- Exercise aim -
Nothing but the lines from the one containing "Given: Select the" through the end of the entries below should appear in your answer, transcribed exactly; please drop the pictures.

- Available data -

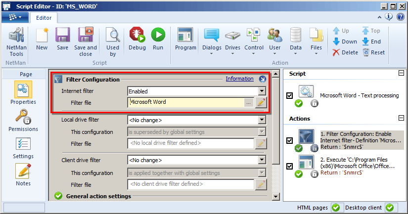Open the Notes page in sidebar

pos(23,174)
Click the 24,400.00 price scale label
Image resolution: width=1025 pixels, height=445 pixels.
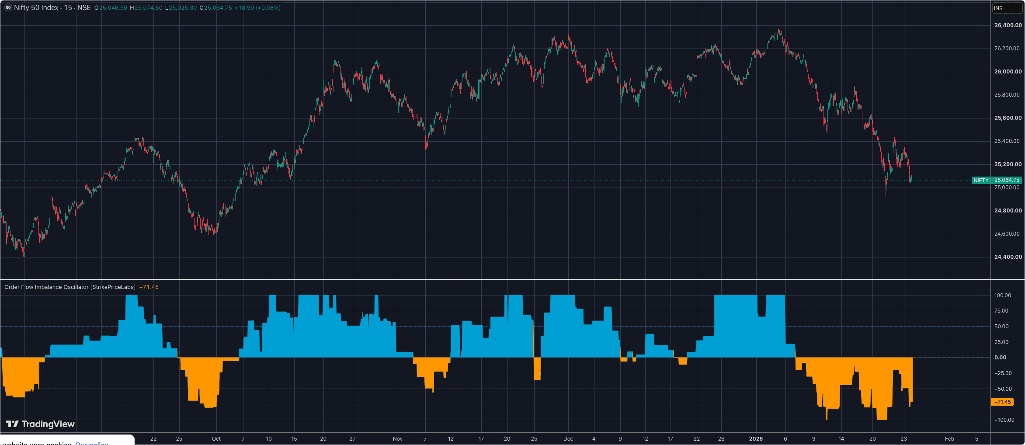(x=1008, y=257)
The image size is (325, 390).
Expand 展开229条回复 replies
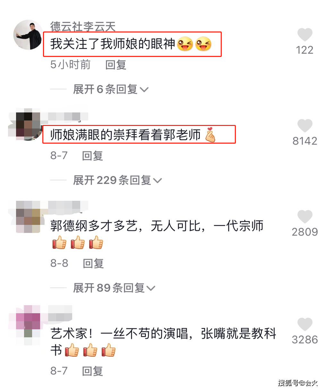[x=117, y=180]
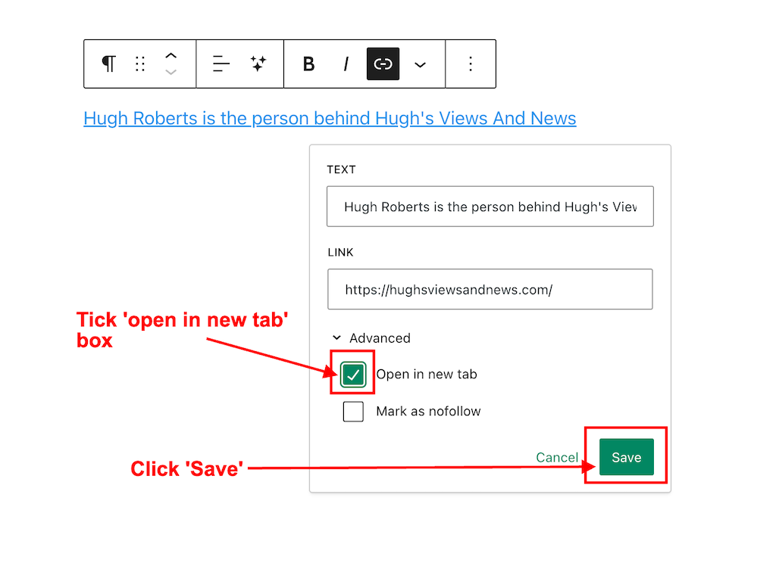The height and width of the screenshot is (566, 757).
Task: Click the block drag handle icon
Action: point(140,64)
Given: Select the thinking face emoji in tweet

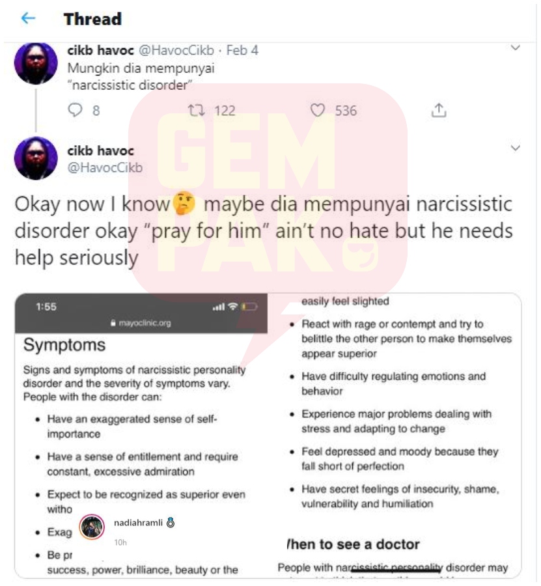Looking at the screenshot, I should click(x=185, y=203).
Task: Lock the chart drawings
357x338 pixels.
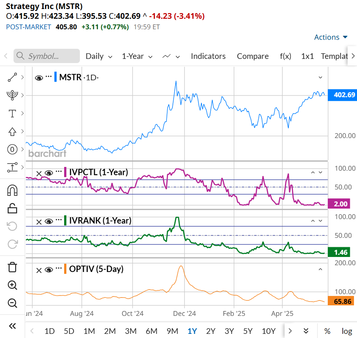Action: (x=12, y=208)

- Task response -
Given: Select the thinking face emoji in tweet

Looking at the screenshot, I should click(x=185, y=203).
Task: Lock the chart drawings
357x338 pixels.
Action: (x=12, y=208)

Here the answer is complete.